**SET EXERCISE**
Reproduce without alteration the lines of the entries starting with the line containing "Task: Collapse the 学位申请单管理 menu" and going on through the line containing "Action: (x=23, y=146)", both included.

**DATA**
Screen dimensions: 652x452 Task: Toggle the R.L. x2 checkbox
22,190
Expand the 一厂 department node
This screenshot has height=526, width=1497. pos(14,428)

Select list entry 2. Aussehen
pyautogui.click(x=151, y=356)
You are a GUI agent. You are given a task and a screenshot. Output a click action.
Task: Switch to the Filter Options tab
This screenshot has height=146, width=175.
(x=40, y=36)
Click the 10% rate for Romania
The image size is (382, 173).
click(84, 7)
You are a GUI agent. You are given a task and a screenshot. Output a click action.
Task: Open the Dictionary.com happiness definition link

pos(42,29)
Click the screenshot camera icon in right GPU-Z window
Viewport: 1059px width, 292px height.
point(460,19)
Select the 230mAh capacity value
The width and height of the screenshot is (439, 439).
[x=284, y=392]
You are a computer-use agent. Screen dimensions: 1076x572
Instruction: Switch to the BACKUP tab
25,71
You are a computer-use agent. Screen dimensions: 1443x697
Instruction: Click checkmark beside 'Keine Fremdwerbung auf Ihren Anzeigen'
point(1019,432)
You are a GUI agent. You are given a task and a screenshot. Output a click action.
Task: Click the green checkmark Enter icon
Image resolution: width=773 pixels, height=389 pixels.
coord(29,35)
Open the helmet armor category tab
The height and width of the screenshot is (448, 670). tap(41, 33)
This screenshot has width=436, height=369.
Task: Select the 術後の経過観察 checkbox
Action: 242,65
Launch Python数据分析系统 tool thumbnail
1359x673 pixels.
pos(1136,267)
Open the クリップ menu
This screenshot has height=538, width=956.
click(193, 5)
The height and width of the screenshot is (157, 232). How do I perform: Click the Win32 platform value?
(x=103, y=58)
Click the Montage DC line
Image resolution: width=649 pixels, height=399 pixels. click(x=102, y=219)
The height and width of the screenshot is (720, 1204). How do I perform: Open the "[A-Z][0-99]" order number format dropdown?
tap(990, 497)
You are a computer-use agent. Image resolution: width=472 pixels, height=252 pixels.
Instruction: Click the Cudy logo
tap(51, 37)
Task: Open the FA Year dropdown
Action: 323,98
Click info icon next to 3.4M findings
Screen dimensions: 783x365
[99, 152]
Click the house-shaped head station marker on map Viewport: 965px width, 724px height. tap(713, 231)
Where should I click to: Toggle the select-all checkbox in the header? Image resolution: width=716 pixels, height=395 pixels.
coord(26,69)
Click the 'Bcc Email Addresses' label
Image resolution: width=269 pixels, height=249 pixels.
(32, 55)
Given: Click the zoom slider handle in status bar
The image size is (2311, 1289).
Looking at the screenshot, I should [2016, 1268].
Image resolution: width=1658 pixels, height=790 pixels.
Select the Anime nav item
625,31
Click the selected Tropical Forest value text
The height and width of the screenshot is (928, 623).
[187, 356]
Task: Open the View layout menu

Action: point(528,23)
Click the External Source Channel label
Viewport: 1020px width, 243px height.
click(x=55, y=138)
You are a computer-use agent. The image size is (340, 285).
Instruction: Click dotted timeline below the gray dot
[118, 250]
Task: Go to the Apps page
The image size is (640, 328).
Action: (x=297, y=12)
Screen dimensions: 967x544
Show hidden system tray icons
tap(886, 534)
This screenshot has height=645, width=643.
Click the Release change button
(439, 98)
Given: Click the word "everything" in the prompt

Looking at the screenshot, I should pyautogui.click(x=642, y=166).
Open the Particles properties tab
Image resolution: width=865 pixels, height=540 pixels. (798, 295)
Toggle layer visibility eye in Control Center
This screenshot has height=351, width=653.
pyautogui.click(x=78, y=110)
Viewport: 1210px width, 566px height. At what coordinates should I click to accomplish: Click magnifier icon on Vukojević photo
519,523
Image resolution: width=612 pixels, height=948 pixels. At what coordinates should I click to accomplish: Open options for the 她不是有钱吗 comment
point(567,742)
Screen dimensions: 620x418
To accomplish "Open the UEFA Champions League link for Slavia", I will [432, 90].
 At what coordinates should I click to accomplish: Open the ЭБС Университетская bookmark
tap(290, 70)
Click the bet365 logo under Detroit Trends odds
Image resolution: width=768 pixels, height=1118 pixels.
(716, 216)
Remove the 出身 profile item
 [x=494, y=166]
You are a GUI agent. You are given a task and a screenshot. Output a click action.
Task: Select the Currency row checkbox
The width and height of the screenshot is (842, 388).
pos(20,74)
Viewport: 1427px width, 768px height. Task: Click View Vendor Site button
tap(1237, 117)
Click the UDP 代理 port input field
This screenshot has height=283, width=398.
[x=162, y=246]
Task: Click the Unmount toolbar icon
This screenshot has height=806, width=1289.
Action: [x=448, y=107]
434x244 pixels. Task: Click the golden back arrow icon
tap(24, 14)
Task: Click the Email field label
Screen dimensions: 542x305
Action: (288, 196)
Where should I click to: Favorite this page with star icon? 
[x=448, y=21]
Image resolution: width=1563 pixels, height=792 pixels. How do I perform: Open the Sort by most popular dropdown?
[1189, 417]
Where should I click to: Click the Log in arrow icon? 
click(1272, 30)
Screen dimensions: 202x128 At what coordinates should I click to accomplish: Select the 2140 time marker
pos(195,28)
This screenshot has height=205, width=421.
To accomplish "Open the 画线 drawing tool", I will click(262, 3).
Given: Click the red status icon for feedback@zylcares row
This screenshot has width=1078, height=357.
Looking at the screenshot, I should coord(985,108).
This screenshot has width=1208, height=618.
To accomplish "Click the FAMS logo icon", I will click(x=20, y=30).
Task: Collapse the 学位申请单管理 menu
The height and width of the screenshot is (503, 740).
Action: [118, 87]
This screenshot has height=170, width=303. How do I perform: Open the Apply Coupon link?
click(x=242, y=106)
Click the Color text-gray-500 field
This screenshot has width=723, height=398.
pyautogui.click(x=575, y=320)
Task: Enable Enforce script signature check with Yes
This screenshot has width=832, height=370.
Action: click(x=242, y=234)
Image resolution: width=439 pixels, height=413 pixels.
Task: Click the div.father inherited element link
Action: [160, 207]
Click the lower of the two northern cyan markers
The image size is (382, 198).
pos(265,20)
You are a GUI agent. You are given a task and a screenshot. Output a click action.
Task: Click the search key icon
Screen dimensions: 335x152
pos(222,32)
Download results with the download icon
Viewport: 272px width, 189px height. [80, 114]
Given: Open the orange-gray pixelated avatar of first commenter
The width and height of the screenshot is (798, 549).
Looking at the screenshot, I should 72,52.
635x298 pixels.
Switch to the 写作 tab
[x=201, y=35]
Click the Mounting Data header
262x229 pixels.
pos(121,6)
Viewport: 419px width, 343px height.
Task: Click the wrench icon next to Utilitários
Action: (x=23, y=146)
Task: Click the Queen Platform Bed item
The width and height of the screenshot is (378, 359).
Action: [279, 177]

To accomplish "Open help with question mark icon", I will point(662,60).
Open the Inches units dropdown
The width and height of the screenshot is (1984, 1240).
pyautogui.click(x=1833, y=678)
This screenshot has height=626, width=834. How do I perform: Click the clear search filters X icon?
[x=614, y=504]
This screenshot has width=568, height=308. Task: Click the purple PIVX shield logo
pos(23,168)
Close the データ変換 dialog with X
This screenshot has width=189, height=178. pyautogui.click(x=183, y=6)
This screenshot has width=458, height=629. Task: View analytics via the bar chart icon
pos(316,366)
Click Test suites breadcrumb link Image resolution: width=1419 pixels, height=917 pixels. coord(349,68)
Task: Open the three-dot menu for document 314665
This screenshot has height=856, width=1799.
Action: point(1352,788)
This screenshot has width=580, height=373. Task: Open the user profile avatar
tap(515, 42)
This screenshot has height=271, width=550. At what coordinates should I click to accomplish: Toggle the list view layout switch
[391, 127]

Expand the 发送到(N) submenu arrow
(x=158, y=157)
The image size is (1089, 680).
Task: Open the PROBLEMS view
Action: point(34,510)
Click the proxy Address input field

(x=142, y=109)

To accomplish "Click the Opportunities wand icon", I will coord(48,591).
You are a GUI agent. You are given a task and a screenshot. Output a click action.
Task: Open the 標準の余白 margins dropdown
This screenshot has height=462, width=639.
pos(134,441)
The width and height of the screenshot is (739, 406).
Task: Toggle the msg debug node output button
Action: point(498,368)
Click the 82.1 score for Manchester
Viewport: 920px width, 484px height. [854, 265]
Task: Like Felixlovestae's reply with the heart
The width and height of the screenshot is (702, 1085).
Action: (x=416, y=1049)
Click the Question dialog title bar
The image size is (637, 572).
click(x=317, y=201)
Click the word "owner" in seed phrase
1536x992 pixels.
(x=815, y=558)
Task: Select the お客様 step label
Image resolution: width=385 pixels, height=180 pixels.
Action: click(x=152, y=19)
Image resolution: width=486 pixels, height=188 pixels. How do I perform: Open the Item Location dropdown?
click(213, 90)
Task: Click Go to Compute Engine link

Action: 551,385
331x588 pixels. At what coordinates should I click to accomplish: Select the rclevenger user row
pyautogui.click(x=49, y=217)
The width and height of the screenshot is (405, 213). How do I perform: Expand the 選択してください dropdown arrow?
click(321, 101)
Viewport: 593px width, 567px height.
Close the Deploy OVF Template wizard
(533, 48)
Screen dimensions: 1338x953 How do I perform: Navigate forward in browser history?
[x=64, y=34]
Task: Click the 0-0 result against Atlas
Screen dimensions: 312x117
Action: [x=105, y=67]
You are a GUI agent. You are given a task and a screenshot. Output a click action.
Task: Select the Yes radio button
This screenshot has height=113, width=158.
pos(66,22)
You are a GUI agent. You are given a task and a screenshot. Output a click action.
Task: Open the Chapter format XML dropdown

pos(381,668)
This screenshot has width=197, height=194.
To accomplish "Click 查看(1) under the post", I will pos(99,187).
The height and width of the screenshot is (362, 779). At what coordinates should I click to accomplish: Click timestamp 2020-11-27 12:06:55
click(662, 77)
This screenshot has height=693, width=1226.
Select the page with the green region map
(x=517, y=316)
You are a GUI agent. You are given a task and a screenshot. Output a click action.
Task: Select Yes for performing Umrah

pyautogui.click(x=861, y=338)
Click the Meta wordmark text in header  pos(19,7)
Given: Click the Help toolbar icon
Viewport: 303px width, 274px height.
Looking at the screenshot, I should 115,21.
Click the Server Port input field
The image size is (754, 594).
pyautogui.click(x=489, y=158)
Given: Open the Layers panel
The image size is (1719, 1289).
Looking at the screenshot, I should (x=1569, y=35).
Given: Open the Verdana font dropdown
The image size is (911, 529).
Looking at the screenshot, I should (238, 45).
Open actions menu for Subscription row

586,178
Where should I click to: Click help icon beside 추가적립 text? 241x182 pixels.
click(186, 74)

**THE SOLUTION**
Task: Collapse the 学位申请单管理 menu
The height and width of the screenshot is (503, 740).
Action: [118, 87]
This screenshot has height=170, width=303. How do I perform: Open the Apply Coupon link?
click(x=242, y=106)
Click the Color text-gray-500 field
This screenshot has width=723, height=398.
pyautogui.click(x=575, y=320)
Task: Enable Enforce script signature check with Yes
This screenshot has width=832, height=370.
Action: click(x=242, y=234)
Image resolution: width=439 pixels, height=413 pixels.
Task: Click the div.father inherited element link
Action: [160, 207]
Click the lower of the two northern cyan markers
The image size is (382, 198).
pos(265,20)
You are a GUI agent. You are given a task and a screenshot. Output a click action.
Task: Click the search key icon
Screen dimensions: 335x152
pos(222,32)
Download results with the download icon
Viewport: 272px width, 189px height. [80, 114]
Given: Open the orange-gray pixelated avatar of first commenter
The width and height of the screenshot is (798, 549).
Looking at the screenshot, I should 72,52.
635x298 pixels.
Switch to the 写作 tab
[x=201, y=35]
Click the Mounting Data header
262x229 pixels.
pos(121,6)
Viewport: 419px width, 343px height.
Task: Click the wrench icon next to Utilitários
Action: (x=23, y=146)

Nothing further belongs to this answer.